Baca berita dengan sedikit iklan, klik di sini
KALIMAT-KALIMAT awal pada pengantar Steven Levitsky dan Daniel Ziblatt (2017) dalam How Democracies Die menjadi sangat relevan perihal bagaimana pemimpin yang dipilih melalui proses demokrasi bersalin rupa menjadi pembunuh demokrasi. Bukan di Amerika Serikat saja, di Indonesia pun setali tiga uang dalam tesis hantaran Levitsky dan Ziblatt tersebut. Saya kira Presiden Jokowi yang awalnya terpilih melalui proses demokrasi membunuh demokrasi itu sendiri. Walau dengan gejala yang tak serupa dengan kejadian di Amerika, jejaknya mudah dilihat di Indonesia melalui pelbagai argumentasi terserak yang bisa dirangkai dan dijalin, untuk mengatakan demokrasi dimatikan dengan cara menghela politik dinasti yang ditopang otokrasi.

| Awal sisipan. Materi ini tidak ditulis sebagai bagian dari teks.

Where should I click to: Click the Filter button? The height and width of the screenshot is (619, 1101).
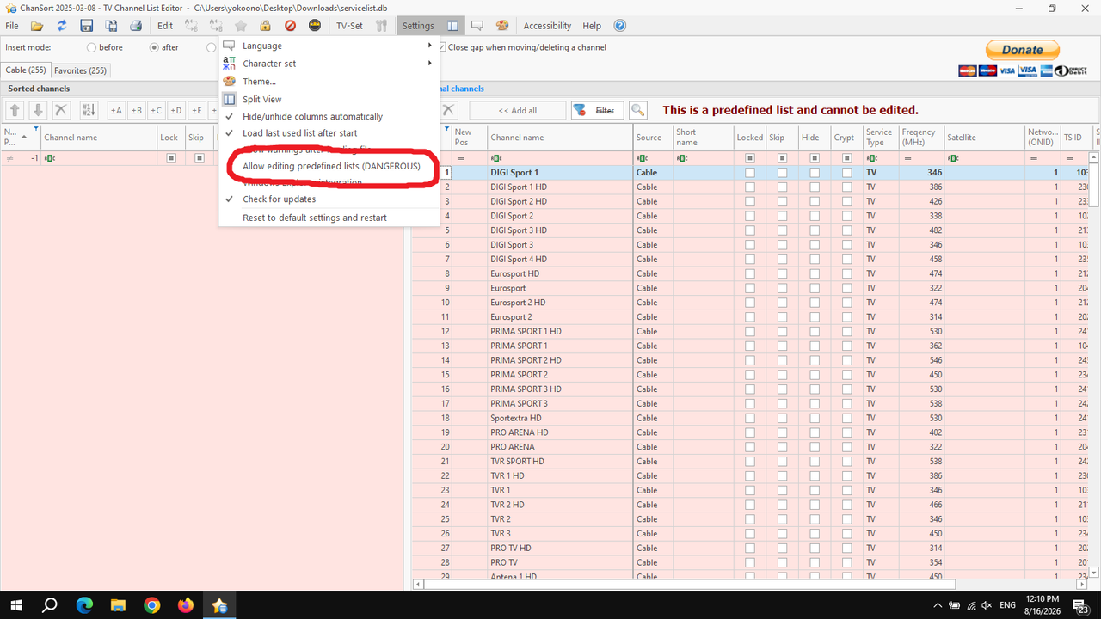[597, 110]

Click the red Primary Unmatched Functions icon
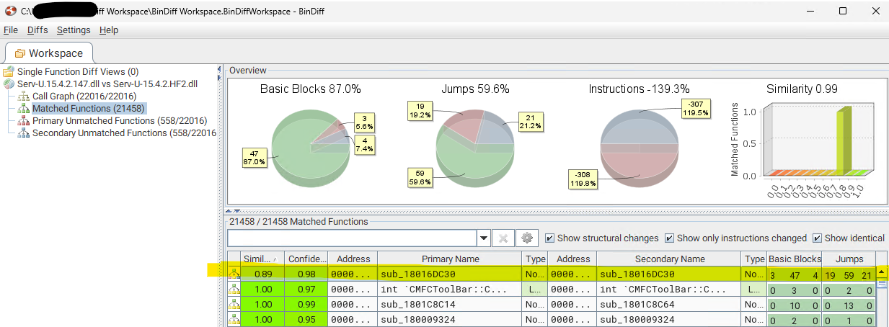(23, 121)

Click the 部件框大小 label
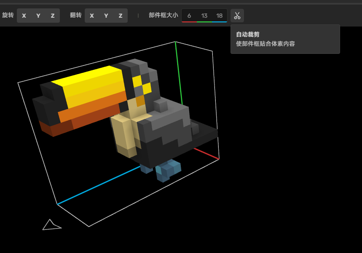point(163,16)
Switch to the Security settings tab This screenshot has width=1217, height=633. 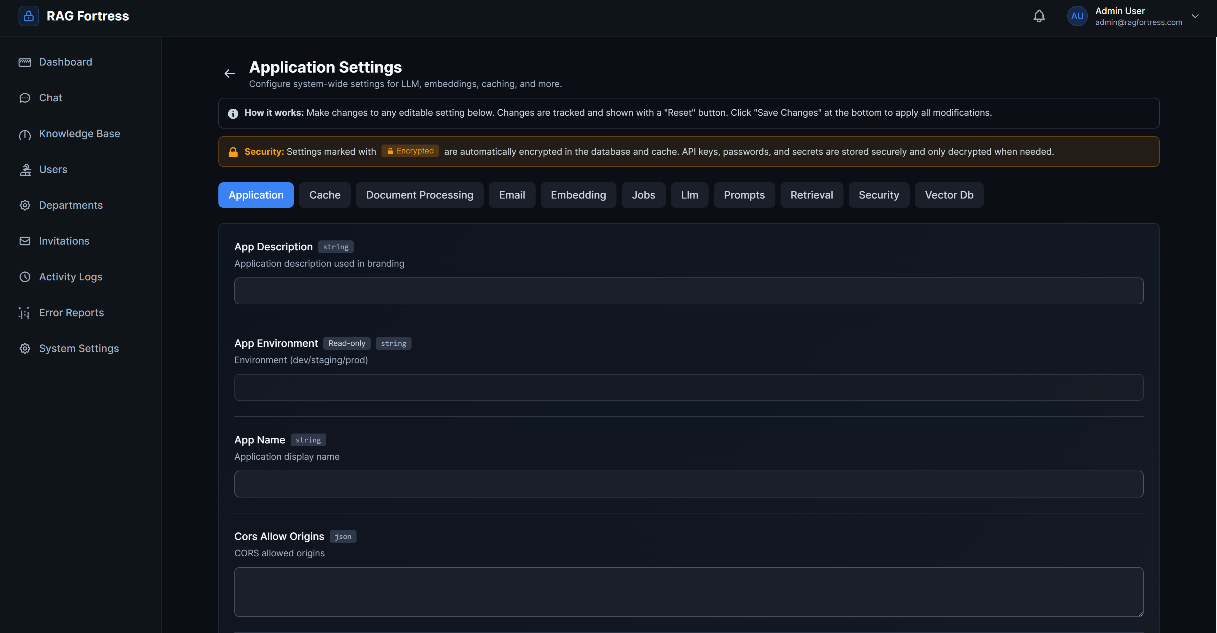(879, 195)
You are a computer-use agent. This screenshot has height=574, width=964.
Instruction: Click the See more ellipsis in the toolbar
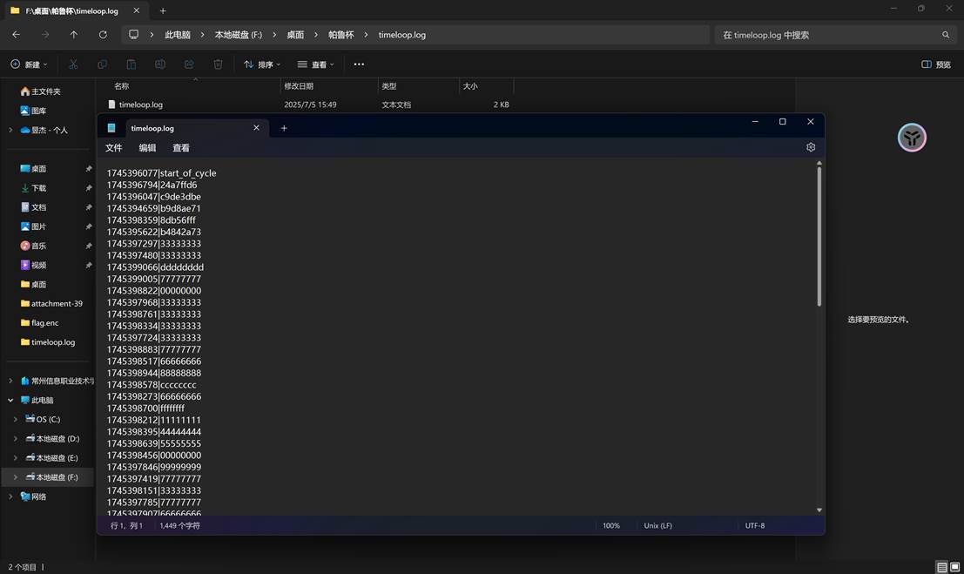358,64
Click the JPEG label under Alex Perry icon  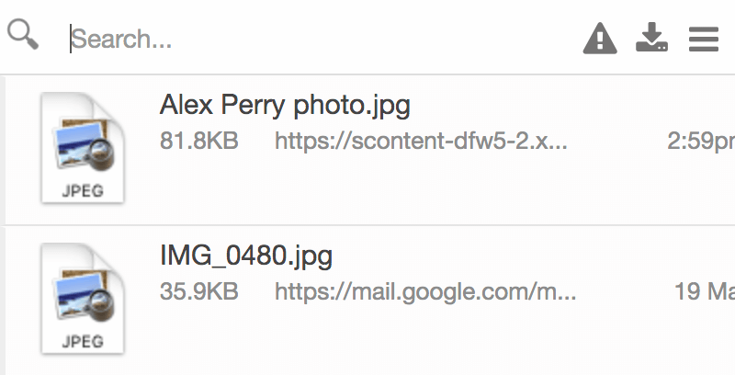(83, 191)
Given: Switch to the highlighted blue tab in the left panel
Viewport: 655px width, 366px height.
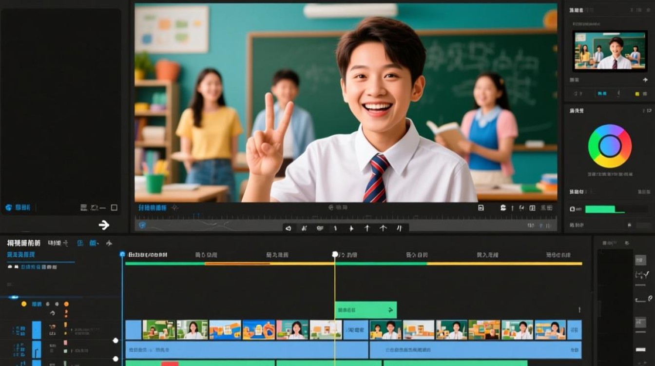Looking at the screenshot, I should click(x=21, y=254).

Otokrasi secara harfiah bisa diterjemahkan sebagai pemerintahan yang ia pegang sendiri sehingga ia bisa meniadakan konstitusi dan hukum yang membatasi dan memandu kuasanya. Hukum dan konstitusi yang menjadi limitasi hanya akan dipandang jika perlu ada dan sesuai dengan keinginannya. Sedangkan ketika sang otokrat memilih jalannya sendiri, hukum dan konstitusi dapat ia kesampingkan, termasuk menghilangkan institusi independen yang seharusnya menegakkan hukum dan konstitusi. Itulah yang tampaknya Jokowi lakukan tatkala ingin menghela politik dinasti yang ia idam-idamkan. Otokrasi adalah “jalan ninja” Jokowi. Dia menjalaninya dengan berbagai cara.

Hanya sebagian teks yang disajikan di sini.